───── PROVIDED RECORDS ─────
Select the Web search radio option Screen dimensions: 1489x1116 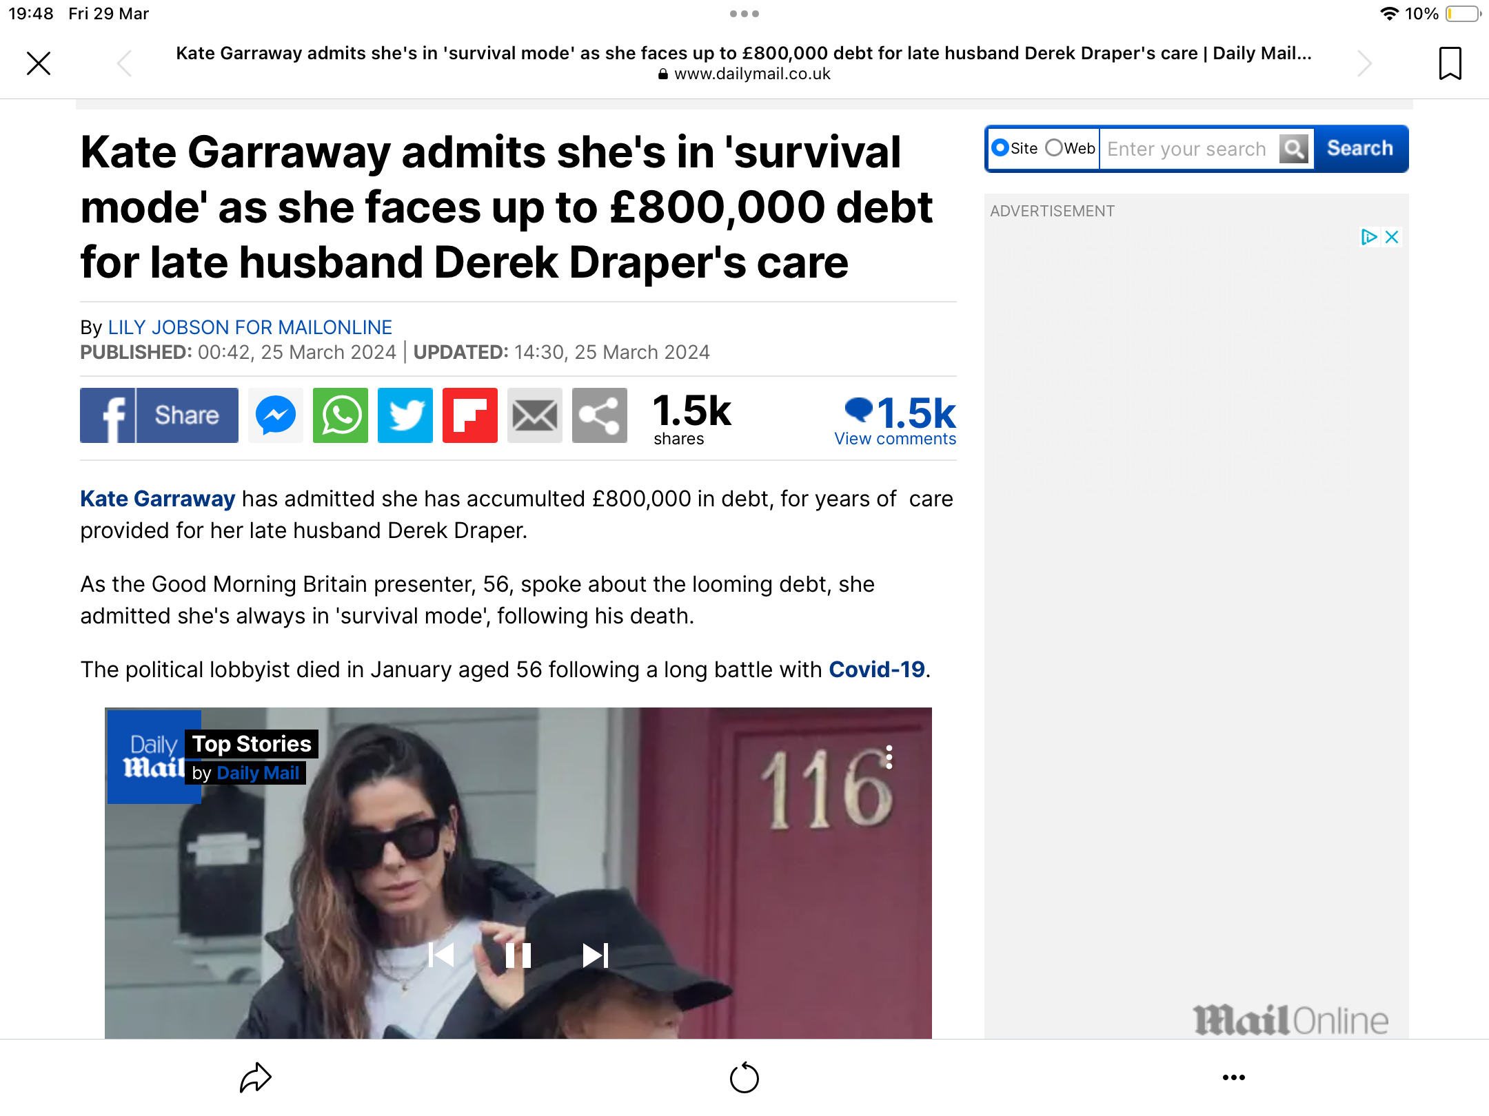click(x=1054, y=148)
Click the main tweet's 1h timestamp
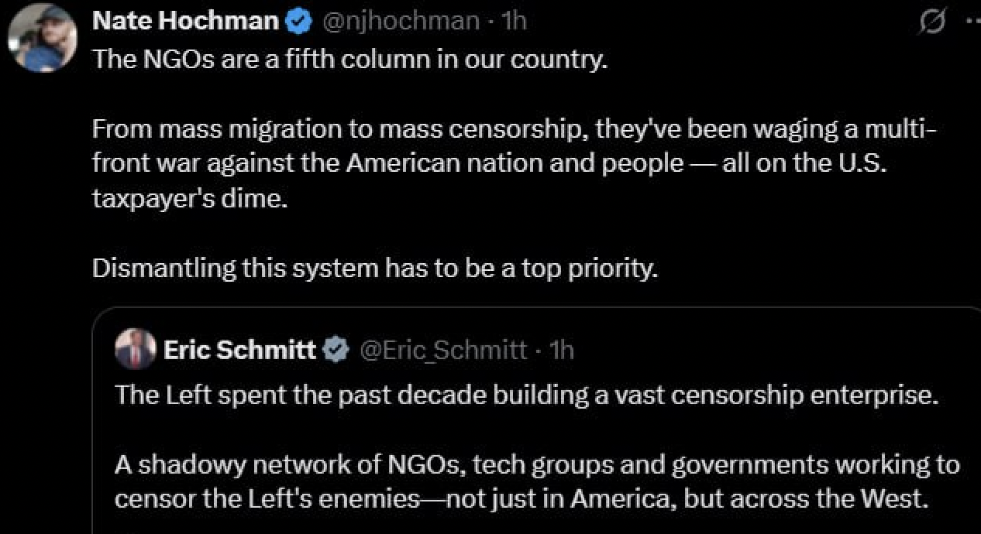 [x=514, y=22]
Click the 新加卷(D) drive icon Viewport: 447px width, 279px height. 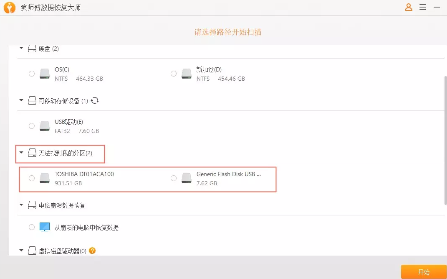coord(187,74)
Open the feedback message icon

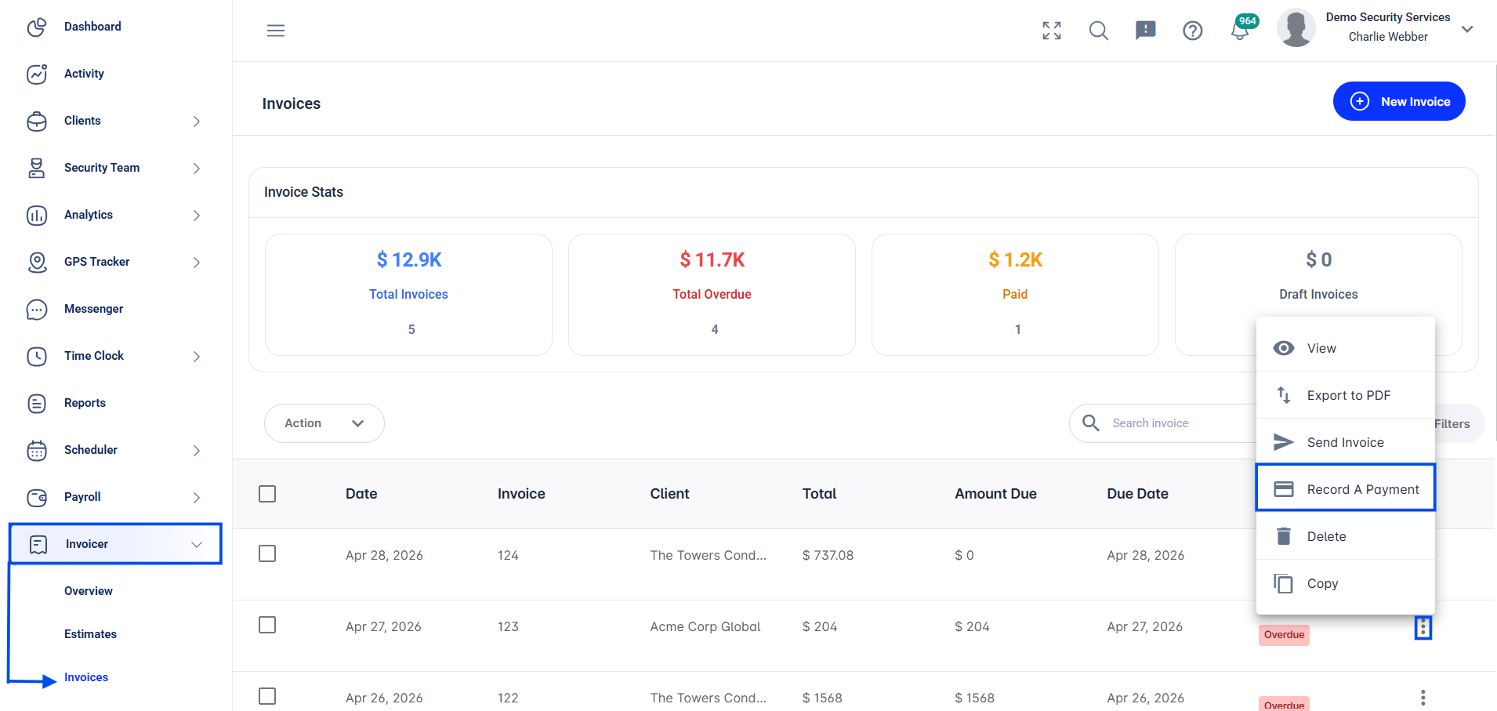(1146, 31)
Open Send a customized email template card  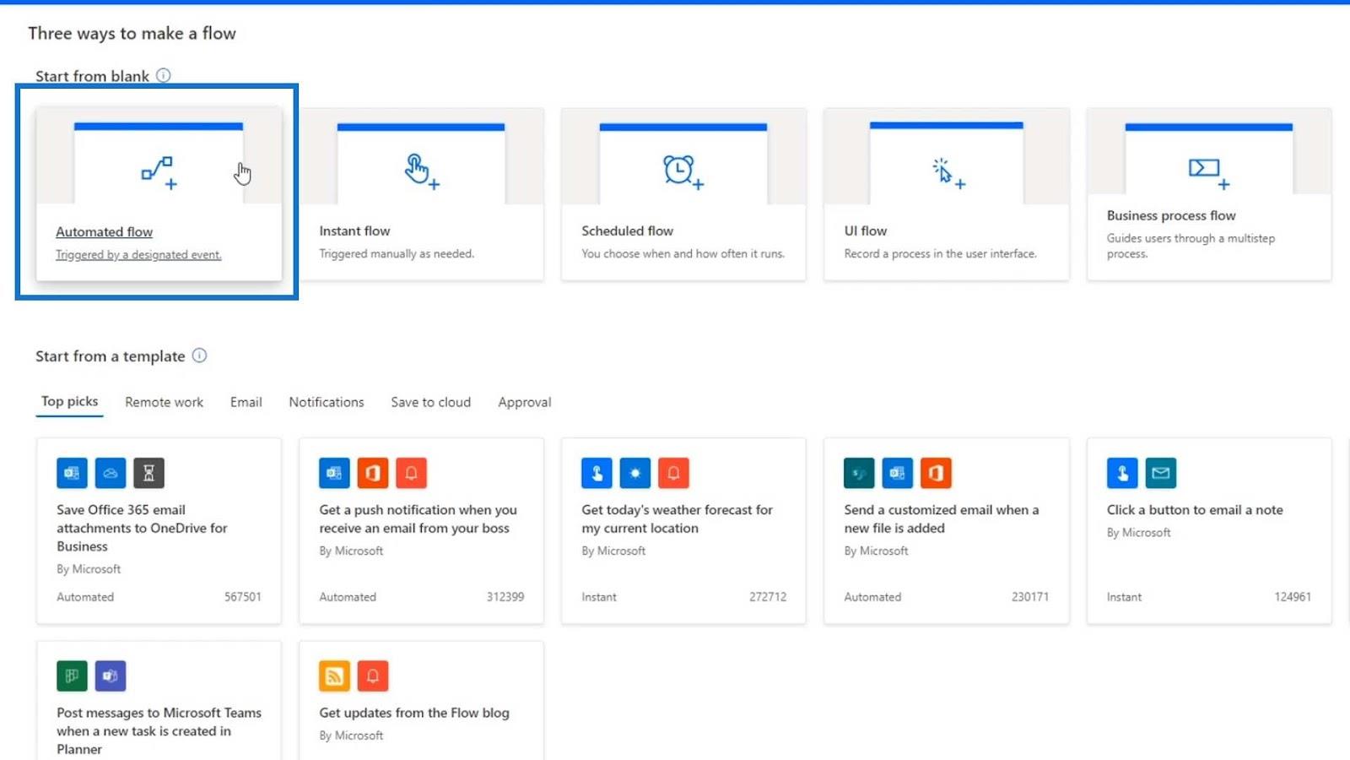(x=947, y=530)
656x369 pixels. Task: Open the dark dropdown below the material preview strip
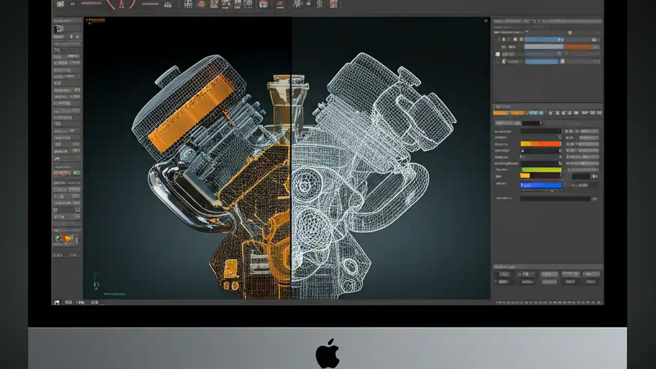pos(531,123)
─────
# ACTIVITY
Beginning with the line that holds "656x369 pixels. Task: Open", write out exactly the lines down to the end of the material above, and no others. Pictures are not part of the copy.

# RESPONSE BOX
656x369 pixels. Task: Open the dark dropdown below the material preview strip
pos(531,123)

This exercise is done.